[Directive]: Update the part of the items that opens with the line containing "Given: Click the Web から data source icon" and closes at the end of the items, replacing "chevron" with "arrow" and leaving everything else unchanged. Return only those lines.

[Provided entries]:
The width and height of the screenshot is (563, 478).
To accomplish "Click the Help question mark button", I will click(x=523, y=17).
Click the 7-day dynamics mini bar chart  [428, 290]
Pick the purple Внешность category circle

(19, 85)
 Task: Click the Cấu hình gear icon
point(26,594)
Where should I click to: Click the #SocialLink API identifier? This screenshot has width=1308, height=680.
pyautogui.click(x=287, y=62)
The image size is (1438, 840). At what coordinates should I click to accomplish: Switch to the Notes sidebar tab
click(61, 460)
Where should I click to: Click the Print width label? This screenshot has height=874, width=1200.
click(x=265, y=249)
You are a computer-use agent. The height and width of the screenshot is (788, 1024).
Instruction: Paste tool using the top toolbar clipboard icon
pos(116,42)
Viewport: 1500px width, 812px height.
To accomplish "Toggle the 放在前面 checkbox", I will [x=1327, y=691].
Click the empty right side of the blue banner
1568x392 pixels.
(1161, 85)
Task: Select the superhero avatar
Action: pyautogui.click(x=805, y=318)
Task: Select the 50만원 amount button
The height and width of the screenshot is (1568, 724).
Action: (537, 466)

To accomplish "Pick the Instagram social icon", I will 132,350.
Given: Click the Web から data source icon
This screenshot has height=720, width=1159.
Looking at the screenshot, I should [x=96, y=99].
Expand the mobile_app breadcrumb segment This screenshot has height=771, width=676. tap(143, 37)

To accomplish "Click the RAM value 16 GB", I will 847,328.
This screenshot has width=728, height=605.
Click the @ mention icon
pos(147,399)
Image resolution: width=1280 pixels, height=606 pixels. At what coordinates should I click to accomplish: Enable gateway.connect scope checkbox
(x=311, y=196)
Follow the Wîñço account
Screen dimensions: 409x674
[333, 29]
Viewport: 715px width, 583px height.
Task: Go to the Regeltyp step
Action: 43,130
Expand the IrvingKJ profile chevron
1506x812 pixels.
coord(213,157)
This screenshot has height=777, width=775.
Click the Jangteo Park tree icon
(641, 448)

[Expected answer]:
Given: Click the Web から data source icon
This screenshot has height=720, width=1159.
Looking at the screenshot, I should [x=96, y=99].
Expand the mobile_app breadcrumb segment This screenshot has height=771, width=676. tap(143, 37)

To accomplish "Click the RAM value 16 GB", I will 847,328.
This screenshot has width=728, height=605.
Click the @ mention icon
pos(147,399)
Image resolution: width=1280 pixels, height=606 pixels. At what coordinates should I click to accomplish: Enable gateway.connect scope checkbox
(x=311, y=196)
Follow the Wîñço account
Screen dimensions: 409x674
[333, 29]
Viewport: 715px width, 583px height.
Task: Go to the Regeltyp step
Action: 43,130
Expand the IrvingKJ profile arrow
1506x812 pixels.
coord(213,157)
This screenshot has height=777, width=775.
Click the Jangteo Park tree icon
(641, 448)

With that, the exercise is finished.